About this Article -

This article was crafted using a human-AI hybrid and collaborative approach. AI assisted our team with initial drafting, research insights, identifying key questions, and image generation. Our human editors guided topic selection, defined the angle, structured the content, ensured factual accuracy and relevance, refined the tone, and conducted thorough editing to deliver helpful, high-quality information.See our About page for more information.

This article is based on research published under:

DOI-LINK: 10.1002/best.201800025, Alternate LINK

Title: Nachrechnung Der Querkrafttragfähigkeit Von Mehrfeldrigen Spannbetonbrücken Mit Geringer Bügelbewehrung

Subject: Building and Construction

Journal: Beton- und Stahlbetonbau

Publisher: Wiley

Authors: Tobias Huber, Patrick Huber, Michael Kleiser, Johann Kollegger

Published: 2018-08-05

Everything You Need To Know

How does the new assessment model developed at TU Wien improve the evaluation of shear strength in aging concrete bridges?

The new assessment model developed at TU Wien offers a more precise evaluation of how multi-span prestressed concrete bridges behave under stress. This model focuses on shear strength and considers factors like prestressing level, cross-sectional shape (T-shaped or I-shaped), shear reinforcement, and shear slenderness. By using this model, engineers can potentially avoid unnecessary reinforcements or reconstructions, leading to significant cost savings and sustainable infrastructure management.

What is the Flexural-Shear Crack (FSC) model, and how does it provide a more realistic assessment of shear strength compared to traditional methods?

The Flexural-Shear Crack (FSC) model, developed at TU Wien, operates on the principle that shear failure often begins with flexural cracks. The model assesses shear strength by focusing on the propagation of these cracks. By incorporating this mechanism, the FSC model aims to provide a more realistic assessment of a bridge's shear capacity than traditional methods, especially in multi-span prestressed concrete bridges. Unlike established codes such as the Austrian recalculation guidelines, Eurocode 2, and the fib Model Code 2010.

Can you describe the experimental setup used to validate the new assessment model for multi-span prestressed concrete bridges?

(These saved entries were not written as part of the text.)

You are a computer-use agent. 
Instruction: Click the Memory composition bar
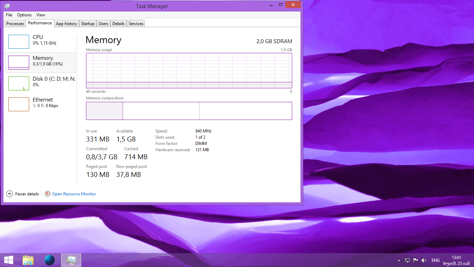[189, 111]
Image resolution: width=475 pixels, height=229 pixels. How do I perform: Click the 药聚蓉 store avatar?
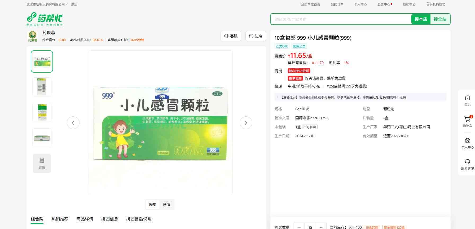point(33,36)
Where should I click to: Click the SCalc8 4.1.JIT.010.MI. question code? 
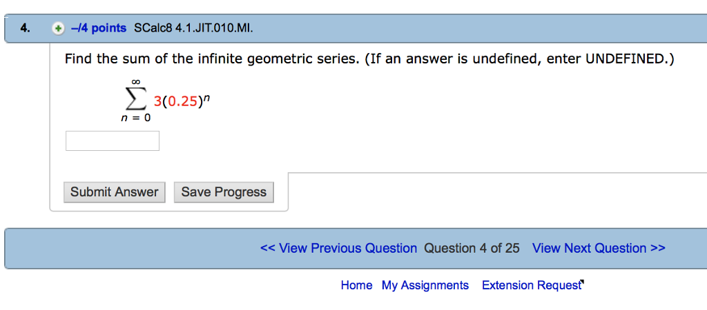193,28
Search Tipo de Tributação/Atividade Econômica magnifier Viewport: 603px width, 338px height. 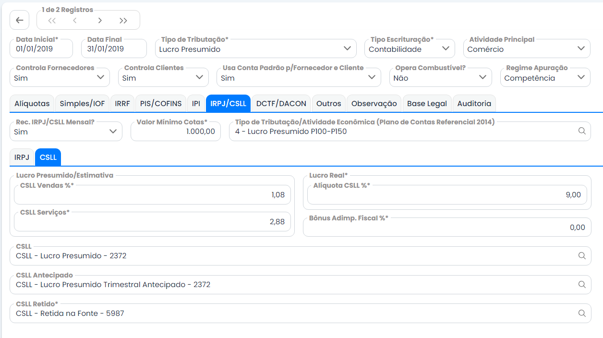[x=582, y=131]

The research involved conducting meticulously designed experiments using scaled-down models (1:2 scale) that represented sections of multi-span prestressed concrete bridges. These models were subjected to forces that simulated bending moments and shear forces typically found at intermediate supports. During these experiments, researchers systematically varied parameters such as prestressing level, cross-sectional shape, shear reinforcement, and shear slenderness to observe their impact on shear capacity and validate the new assessment model.

What do 'prestressing level', 'shear slenderness', 'shear reinforcement', and 'cross-sectional shape' mean in the context of assessing concrete bridge shear strength?

Prestressing level refers to the amount of initial compression applied to the concrete in a bridge. This compression affects the concrete's resistance to cracking. Shear slenderness is the ratio of moment to shear force, indicating how prone the beam is to shear failure. Shear reinforcement is the quantity of steel stirrups within the concrete, providing resistance against shear forces. Cross-sectional shape refers to whether the beam is T-shaped or I-shaped, which influences how loads are distributed throughout the structure. All these parameters were systematically investigated during the experiments to evaluate the new assessment model.

What are the broader implications of using more accurate assessment methods, like the FSC model, for maintaining and ensuring the safety of aging bridges?

By adopting more accurate assessment methods like the FSC model, engineers can better determine the actual capacity of existing bridges, potentially avoiding unnecessary and costly interventions. This ensures the ongoing safety and reliability of vital infrastructure, promoting sustainable management by extending bridge lifespans and optimizing resource allocation. In the face of aging infrastructure and evolving engineering standards, this approach is crucial for preserving our bridges for future generations.